Nettle was shaking her head. Her eyes were pink from both tears and weariness. “There is another thing you are ignoring. She looks like a six-year-old, but she is nine. When she is fifteen, will she still look like a much younger child? How will that affect her life? And how will you tell her about what it is to be a woman?”

How, indeed? “That is years away,” I asserted with a calmness I did not feel. I realized that my Skill-walls were up and tight, keeping Nettle from feeling any doubts that I had. Yet by the very impenetrability of my walls, she would know I was keeping something from her. That could not be changed. She and I shared the Skill-magic and had been able to reach each other since she was a little girl. That unforgiving access to each other’s dreams and experiences was one reason I had refrained from using the Skill to know Bee’s mind. I glanced at her now, and to my shock she was staring directly at me. For a moment our gazes met and held, as they had not for years.

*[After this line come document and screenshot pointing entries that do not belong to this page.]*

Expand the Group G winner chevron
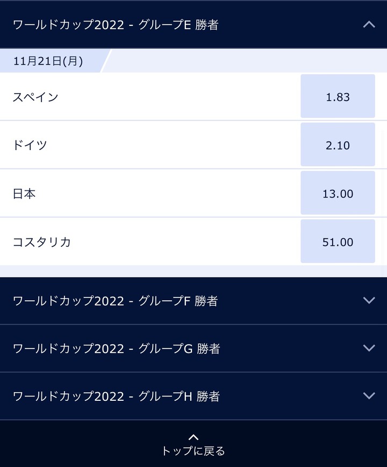The width and height of the screenshot is (387, 467). (369, 348)
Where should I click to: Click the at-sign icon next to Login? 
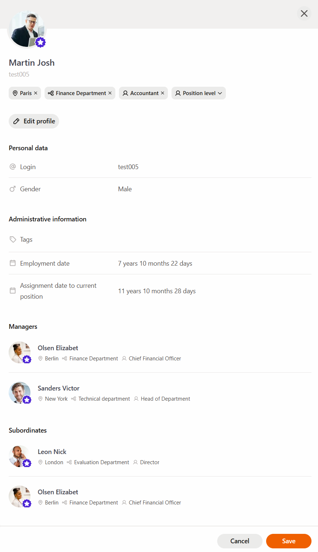[13, 167]
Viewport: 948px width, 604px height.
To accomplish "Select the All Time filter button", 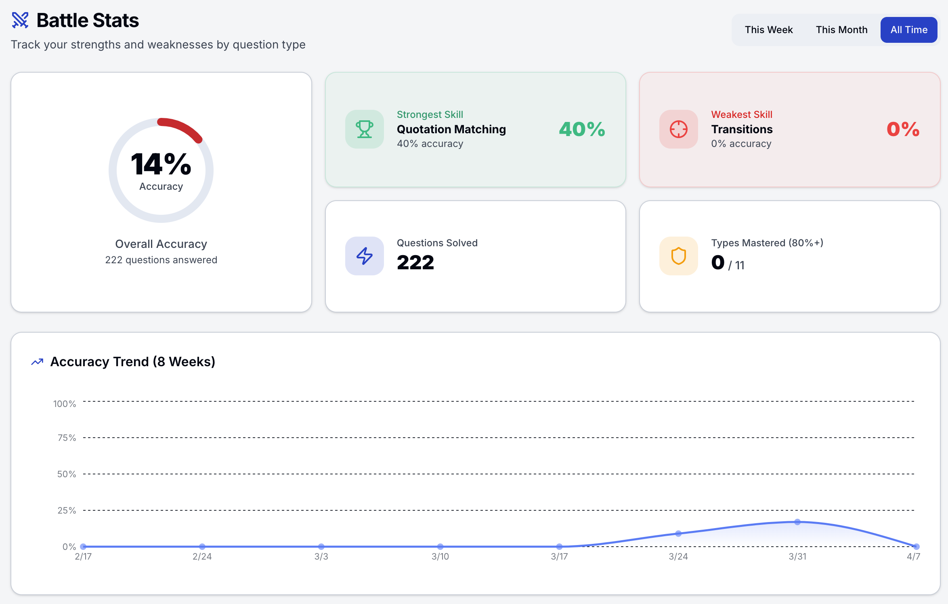I will (x=908, y=29).
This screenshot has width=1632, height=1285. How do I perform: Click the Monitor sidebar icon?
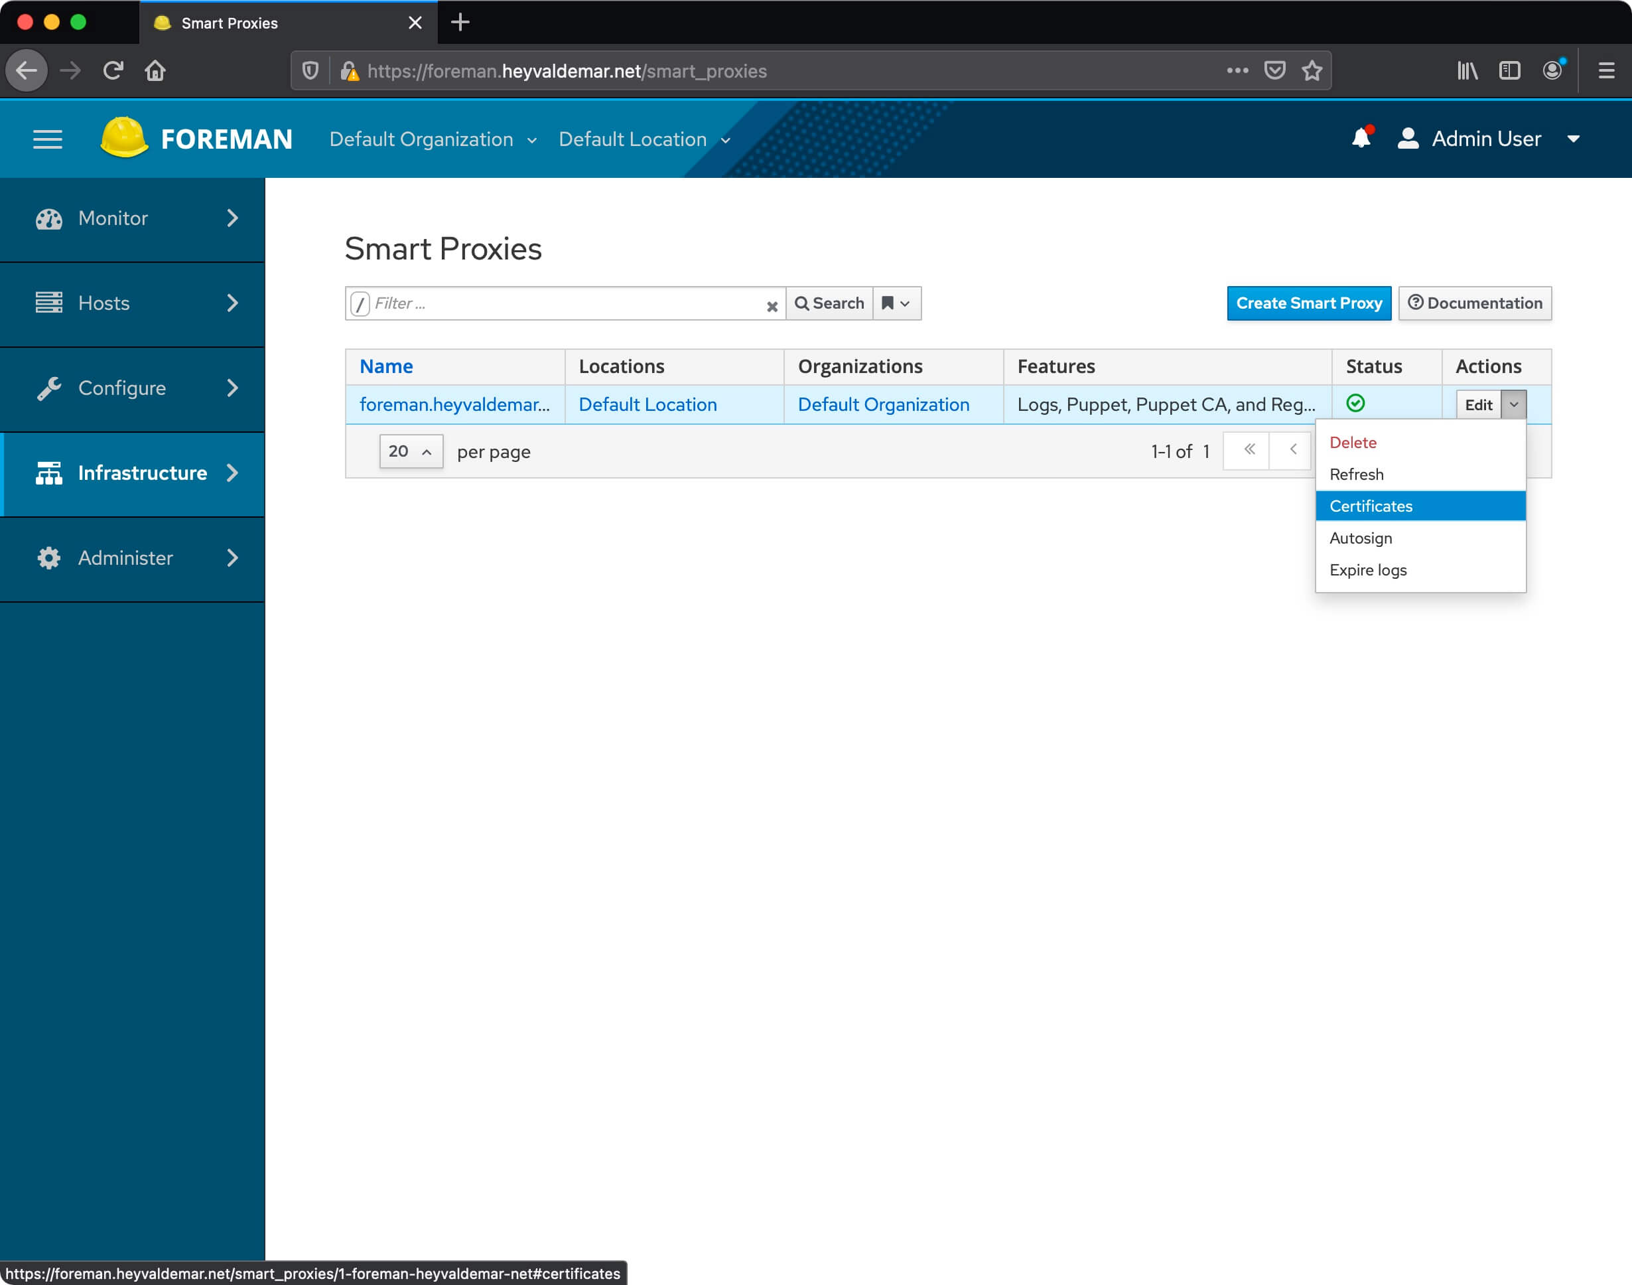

My instinctive response surprised me. I dropped my eyes. From somewhere in my heart, an old wolf warned me, “Staring into someone’s eyes is rude. Don’t provoke a challenge.”

An instant later I looked back at Bee, but she, too, had cast her gaze aside. I watched her and thought I saw her sneak a glance at me from the corner of her eye. She reminded me so much of a wild creature that I knew a lurch of fear. Had she inherited the Wit from me? I had left her mind untouched by mine, but in many ways that meant I had left it unguarded as well. In her innocence, had she already bonded with an animal? One of the kitchen cats, perhaps? Yet her mannerisms did not mirror a cat’s. No. If anything, she mimicked the behavior of a wolf cub, and it was impossible that she would have bonded to one of those. Yet another mystery from my peculiar child.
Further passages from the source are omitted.